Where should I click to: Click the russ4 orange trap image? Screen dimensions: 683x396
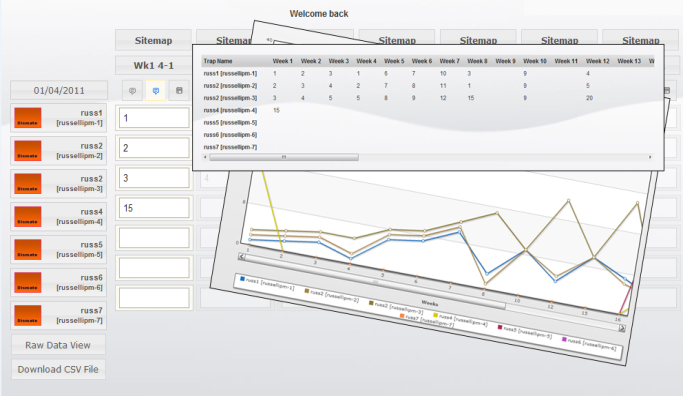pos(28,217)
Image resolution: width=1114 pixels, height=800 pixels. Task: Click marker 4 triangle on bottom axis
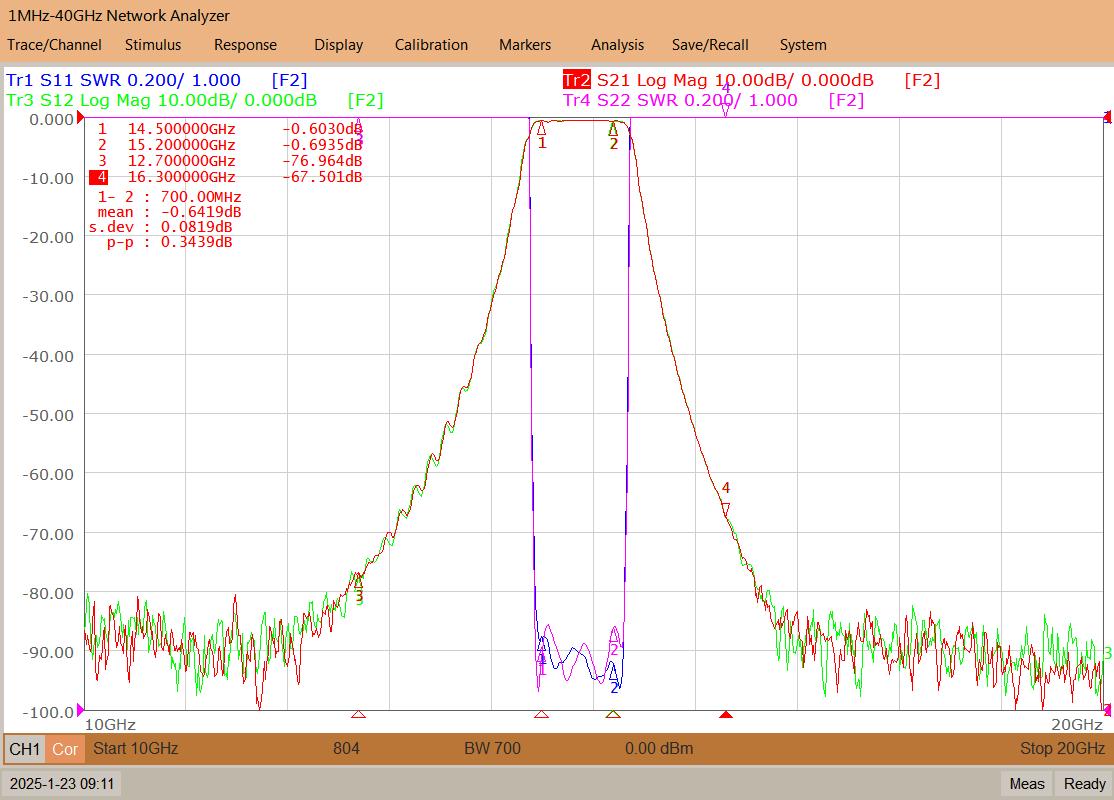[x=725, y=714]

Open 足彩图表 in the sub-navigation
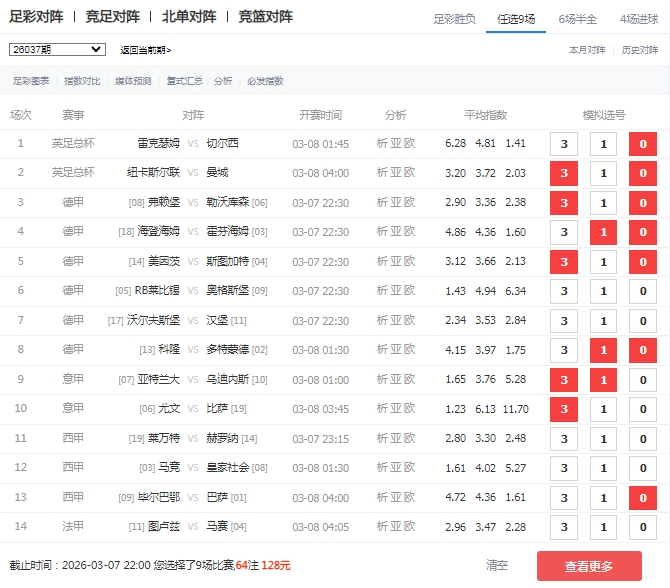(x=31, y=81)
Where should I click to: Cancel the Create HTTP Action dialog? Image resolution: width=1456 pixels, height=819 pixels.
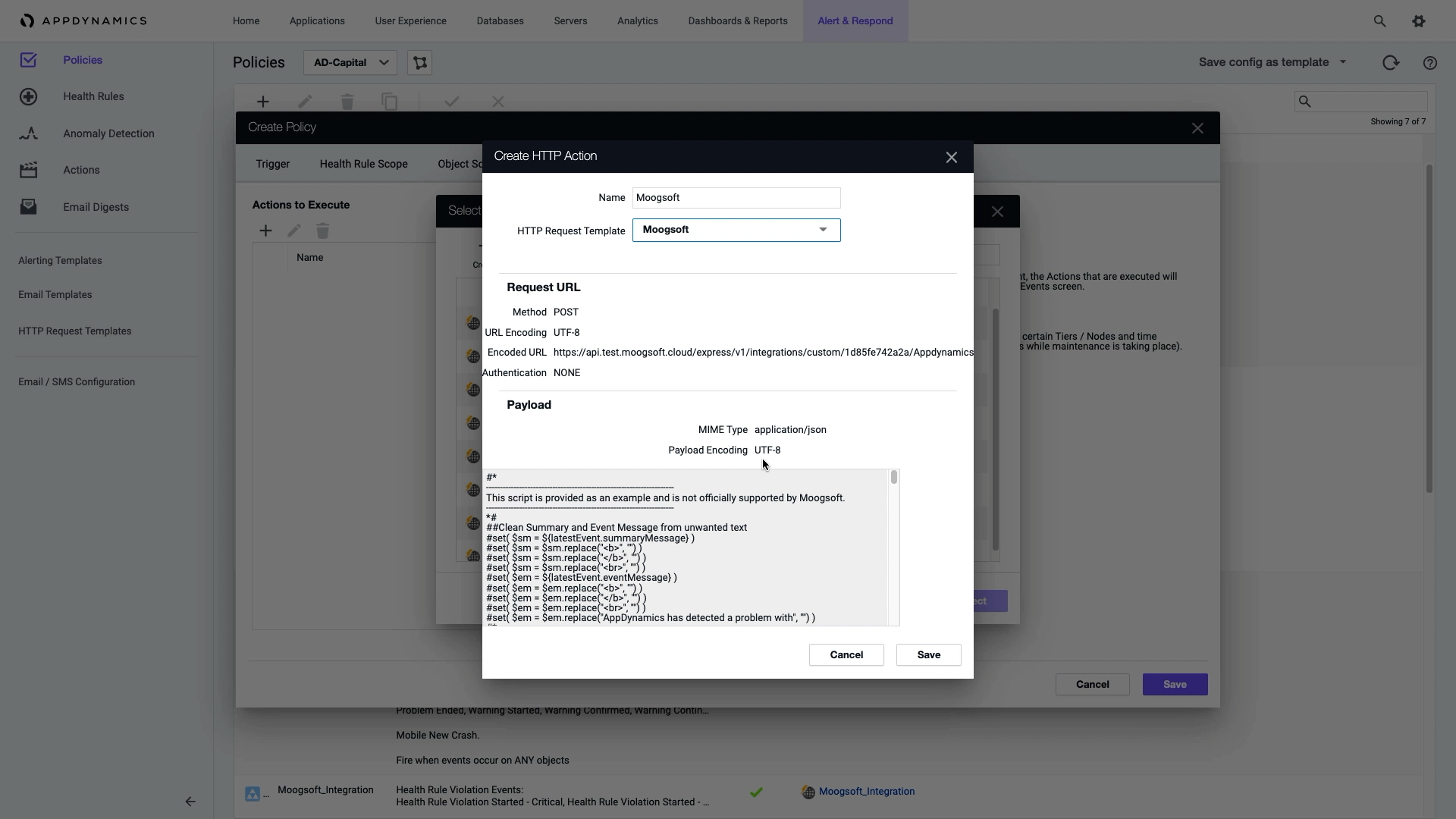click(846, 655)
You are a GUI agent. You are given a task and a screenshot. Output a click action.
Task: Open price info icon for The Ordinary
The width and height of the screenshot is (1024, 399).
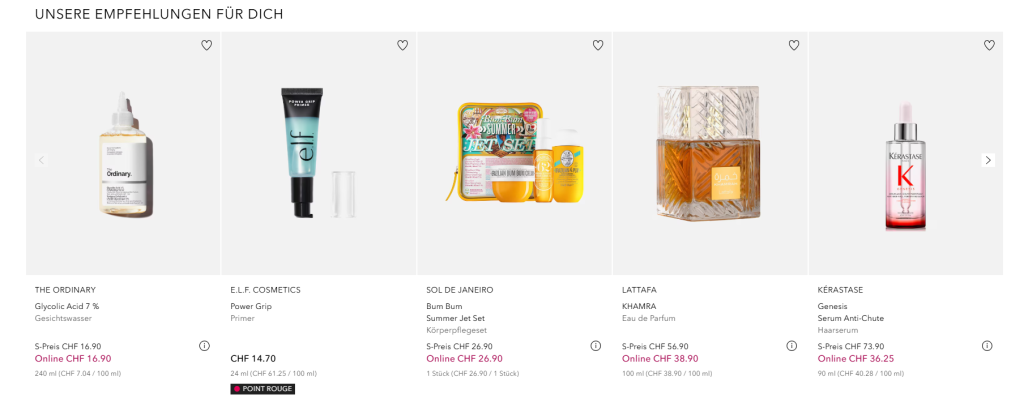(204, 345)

* Task details
The records above are to be retyped exactly, with every picture left out.

* Exercise solution
Where should I click to: Click the russ4 orange trap image? Screen dimensions: 683x396
pos(28,217)
Image resolution: width=1114 pixels, height=800 pixels. Task: Click marker 4 triangle on bottom axis
[x=725, y=714]

Open 足彩图表 in the sub-navigation
(x=31, y=81)
Where should I click to: Cancel the Create HTTP Action dialog? Image resolution: width=1456 pixels, height=819 pixels.
click(846, 655)
You are a GUI agent. You are given a task and a screenshot. Output a click action.
Task: Open price info icon for The Ordinary
The width and height of the screenshot is (1024, 399).
(204, 345)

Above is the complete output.